According to Nepal’s media reports, LCs will not be issued for import of bicycles, mopeds, rice, gold, electrical appliances and silver, among others.

Spike in inward shipments into the country in recent months have led to massive amounts of foreign currency outflow, raising concerns of a crisis similar to Sri Lanka.

An official from the Nepal embassy confirmed the import ban.

An Indian government official said though local currency trading is allowed between Nepal and India, Nepal may not have sufficient Indian rupees to pay for its imports.

Federation of Indian Export Organi­sations (FIEO) director-general and chief executive officer (CEO) Ajai Sahai said exporters are concerned.

They are awaiting official communication from Nepal regarding the import ban.

“Most exporters are not aware of the development.
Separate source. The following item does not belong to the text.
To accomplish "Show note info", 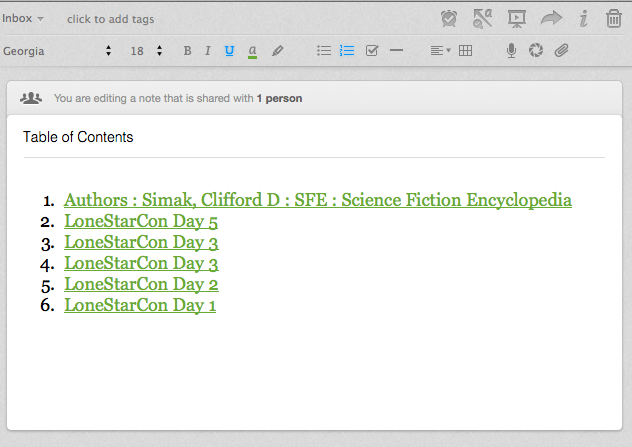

Nepal is being cautious after seeing the developments in Sri Lanka. That’s why it is restricting some imports.

“As of now, we do not have any information about what will not be allowed for imports.

“The way things are developing in many countries (such Sri Lanka), it is definitely adding to the uncertainties in global trade,” he added.

Officials from the automobile industry said there could be challenges for new contracts in the future.

This is because import of auto and its components may be included in this restricted list of non-essential items.

However, there may not be any short-term impact of the ban.

“The existing LCs would continue to be honoured for import of products into Nepal.

“The problem would be for new contracts, for which new LCs would be required.

“The main reason for this decision is to have less deficit in balance of trade before the budget session in Nepal in June.

“We understand it to be a temporary measure,” an official said.

India exports automobiles and parts worth $600-700 million to the Himalayan country every year.

This accounts for 4 per cent of India’s total auto exports in value terms.

EEPC India said that the move is expected to adversely impact engineering exports to Nepal.

“For major machinery, electrical appliances and automobiles, Nepal’s share in India’s export basket is substantial.

“Therefore, banning imports by Nepal is surely going to impact India’s engineering exports adversely,” it said.

Asian Development Bank (ADB) — in its latest outlook — said elevated oil prices due to the Russian invasion of Ukraine will push up the import bills and may lead to a worsening of the trade balance for Nepal.

“Based on these developments, the current account deficit is forecast to widen to 9.7 per cent of GDP in FY22 from 8 per cent in FY21,” it added.